それでも好きだった








「そんなことないよ」


そう言って紗月に微笑む。



「…いや、そんなことあるよ!あれでしょ?北山君でしょ!?」

「へ?」

「北山君に告白されたんじゃないの?」


やっぱり気付いていたか。


少し驚いたが、紗月なら勘付くだろうなって思ってた。



「さすが紗月」

「やっぱりね!…で、返事はしたの?」

「…まだしなくていいって言われた」



聡君は私が誰を好きか知っている。


だからまだ言わなくていいと言った。


私がまだ彼を諦めていないと知ったから…。




「そうなんだ…。
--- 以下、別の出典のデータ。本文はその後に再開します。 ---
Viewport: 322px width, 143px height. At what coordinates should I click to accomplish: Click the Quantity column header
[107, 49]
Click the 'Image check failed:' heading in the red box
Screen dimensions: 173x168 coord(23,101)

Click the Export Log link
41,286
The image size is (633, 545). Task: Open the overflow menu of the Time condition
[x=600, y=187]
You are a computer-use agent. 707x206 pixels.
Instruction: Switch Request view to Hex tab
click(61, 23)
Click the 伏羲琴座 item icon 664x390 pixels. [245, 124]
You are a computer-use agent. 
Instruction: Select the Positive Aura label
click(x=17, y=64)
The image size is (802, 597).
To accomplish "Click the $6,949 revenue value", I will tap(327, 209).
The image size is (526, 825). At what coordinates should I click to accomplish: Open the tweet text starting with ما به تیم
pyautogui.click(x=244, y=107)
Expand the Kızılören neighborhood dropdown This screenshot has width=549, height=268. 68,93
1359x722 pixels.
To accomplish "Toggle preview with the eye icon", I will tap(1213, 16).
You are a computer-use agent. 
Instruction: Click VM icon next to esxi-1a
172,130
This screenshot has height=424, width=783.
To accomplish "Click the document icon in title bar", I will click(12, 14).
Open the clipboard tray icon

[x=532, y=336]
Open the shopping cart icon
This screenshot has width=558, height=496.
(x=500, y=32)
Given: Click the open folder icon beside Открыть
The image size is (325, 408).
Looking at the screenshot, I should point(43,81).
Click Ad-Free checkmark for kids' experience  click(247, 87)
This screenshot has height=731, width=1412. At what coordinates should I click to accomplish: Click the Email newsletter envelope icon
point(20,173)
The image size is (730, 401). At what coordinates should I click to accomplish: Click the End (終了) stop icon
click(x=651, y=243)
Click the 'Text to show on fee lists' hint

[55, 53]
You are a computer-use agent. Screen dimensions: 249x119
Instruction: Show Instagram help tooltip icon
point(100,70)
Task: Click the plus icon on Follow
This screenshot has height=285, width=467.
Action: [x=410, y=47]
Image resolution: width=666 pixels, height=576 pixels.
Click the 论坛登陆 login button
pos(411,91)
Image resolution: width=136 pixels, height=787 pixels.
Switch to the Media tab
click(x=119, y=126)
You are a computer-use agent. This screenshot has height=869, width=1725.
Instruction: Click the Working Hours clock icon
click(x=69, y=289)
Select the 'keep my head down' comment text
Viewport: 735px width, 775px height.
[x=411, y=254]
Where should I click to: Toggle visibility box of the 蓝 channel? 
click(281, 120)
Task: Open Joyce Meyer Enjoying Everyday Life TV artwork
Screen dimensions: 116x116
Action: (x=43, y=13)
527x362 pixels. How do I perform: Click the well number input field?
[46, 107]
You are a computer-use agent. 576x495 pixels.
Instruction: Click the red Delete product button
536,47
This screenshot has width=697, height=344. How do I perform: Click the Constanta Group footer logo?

気まずいね」


確かに聡君とは気まずい。


でも、もっと気まずいと言えば岡田君の方。


昨日、あんな別れ方をしたから気まずい。


そのことを紗月に話せるわけでもなく…。




「紗月はどうだった?」

「あ、デートのこと?いつもと変わらず普通だったよ。前、見に行きたいって言ってた映画に行ったの!」


楽しかったよ!と可愛い笑みを見せる紗月。


別に何かあったわけじゃないらしい。



じゃあ、昨日の彼の様子がおかしかったのは一体なんだったんだろう。